• Short exercise 1:
Answer these questions about the syntax tagger web service text:
(a) Which framework is the service based on?
(b) On which port is the API exposed?
(c) Which ASGI server does the container use?

• Text block:
---*---

Webservices for EstNLTK's Stanza-based Syntax Taggers

This is a web service for EstNLTK's Stanza-based syntax taggers. The service is based on FastAPI and should be run as a Docker container using the included Dockerfile. The required models are automatically downloaded upon building the image.

The API uses the following endpoints:

POST /estnltk/tagger/stanza_syntax - the main endpoint for obtaining Stanza-based syntax annotations
GET /estnltk/tagger/stanza_syntax/about - returns information about the webservice
GET /estnltk/tagger/stanza_syntax/status - returns the status of the webservice
POST /estnltk/tagger/stanza_syntax_ensemble - the main endpoint for obtaining Stanza-based syntax annotations using ensemble models
GET /estnltk/tagger/stanza_syntax_ensemble/about - returns information about the webservice
GET /estnltk/tagger/stanza_syntax_ensemble/status - returns the status of the webservice

Configuration

The service should be run as a Docker container using the included Dockerfile. The API is exposed on port 8000. The following environment variables can be used to change webservice behavior:

STANZE_MODELS_DIR - path to stanza's models directory (stanza_resources by default).
MAX_CONTENT_LENGHT - maximum lenght of the POST request body size in characters.

The container uses uvicorn as the ASGI server. The entrypoint of the container is ["uvicorn", "app:app", "--host", "0.0.0.0", "--proxy-headers"]. Any additional uvicorn parameters can be passed to the container at runtime as CMD arguments.

---*---

• Records supplied:

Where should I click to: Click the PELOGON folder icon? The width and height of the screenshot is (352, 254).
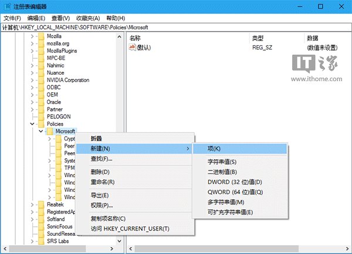tap(41, 116)
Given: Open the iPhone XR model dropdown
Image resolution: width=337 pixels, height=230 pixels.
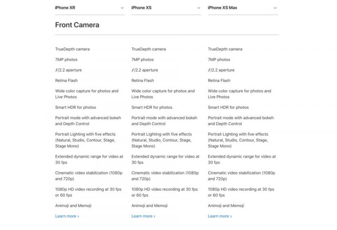Looking at the screenshot, I should click(90, 8).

---*---

• Short exercise 2:
Could you repeat the listing exactly, from its first line through the line containing "tap(41, 116)", both ends included, and leave out the pictures?

• Complete answer 1:
(a) FastAPI
(b) Port 8000
(c) uvicorn

• Complete answer 2:
Where should I click to: Click the PELOGON folder icon? The width and height of the screenshot is (352, 254).
tap(41, 116)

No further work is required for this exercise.